If you’re tracking your glucose using CGM, you might be worried by an apparent glucose rise during high-intensity exercise. You shouldn’t be. Despite the acute rise in glucose, high-intensity training actually improves both fasting glucose and insulin sensitivity in as little as two weeks. Both of these adaptations lead to better metabolic flexibility and glucose control.

If you've linked your Apple Health or Google Fit accounts, we'll automatically import and mark any workouts as strenuous if your heart rate exceeded 150 BPM for over 5 minutes, and you experienced a rise in glucose of more than 20 mg/dl. 

If you manually log your workouts, be sure to edit the workout and switch Strenuous to On.

Remember, spikes caused by a strenuous activity don't count against zone scores or metabolic scores for the activity or day.

Example of high-intensity exercise (vs regular exercise) causing a rise in glucose:

Interestingly, circulating glucose tends to rise during brief bouts of intense exercise (>80% VO2max), and even more so for the hour after exercise ends.
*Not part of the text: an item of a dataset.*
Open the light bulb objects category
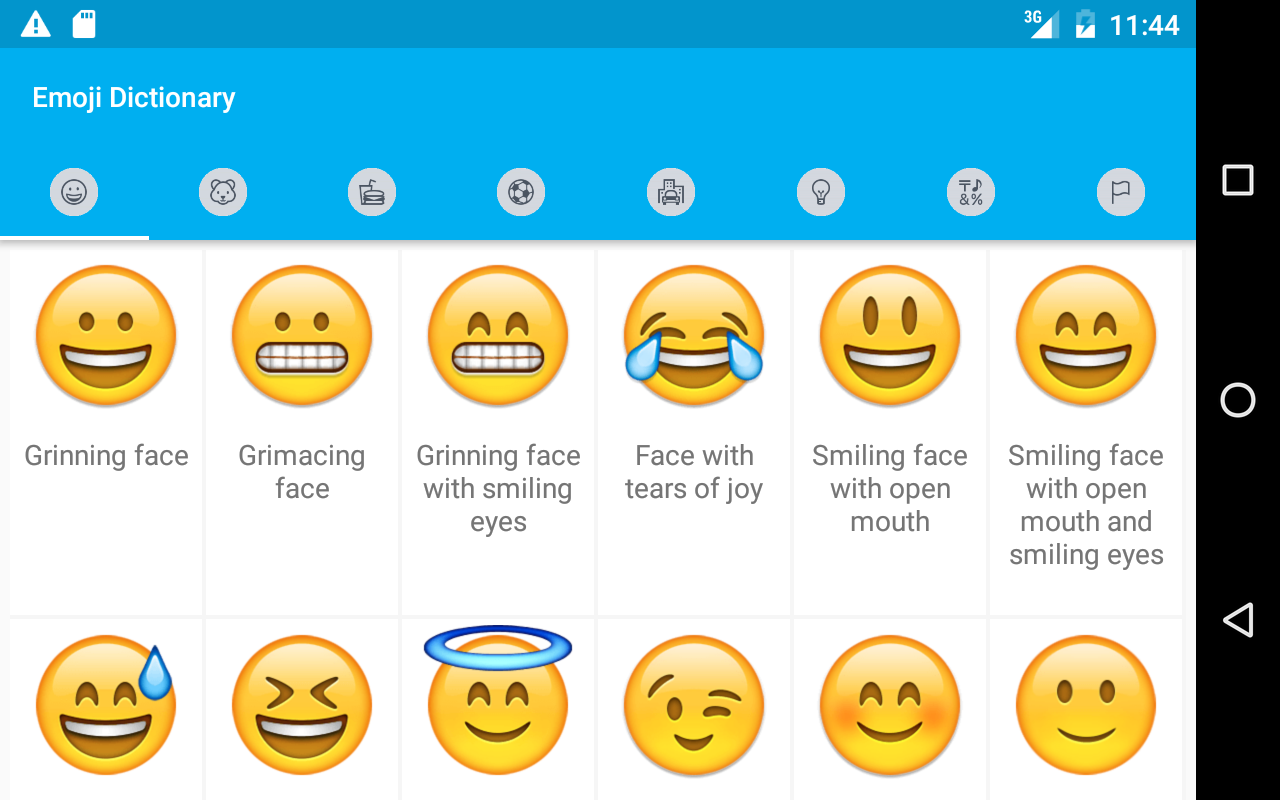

This is thought to be because high-intensity exercise stimulates the secretion of specific hormones (catecholamines, including “the stress hormone” epinephrine), which stimulate glucose production in the liver to increase up to 8-fold. The muscles, however, only increase their use of glucose by about 3-4 fold, and the result is a supply/demand mismatch where there is excess glucose in the blood. This elevated glucose signals a rise in insulin, at which point muscles take up the excess glucose to replenish stored glucose (glycogen), and we see a concurrent fall in glucose back to baseline values.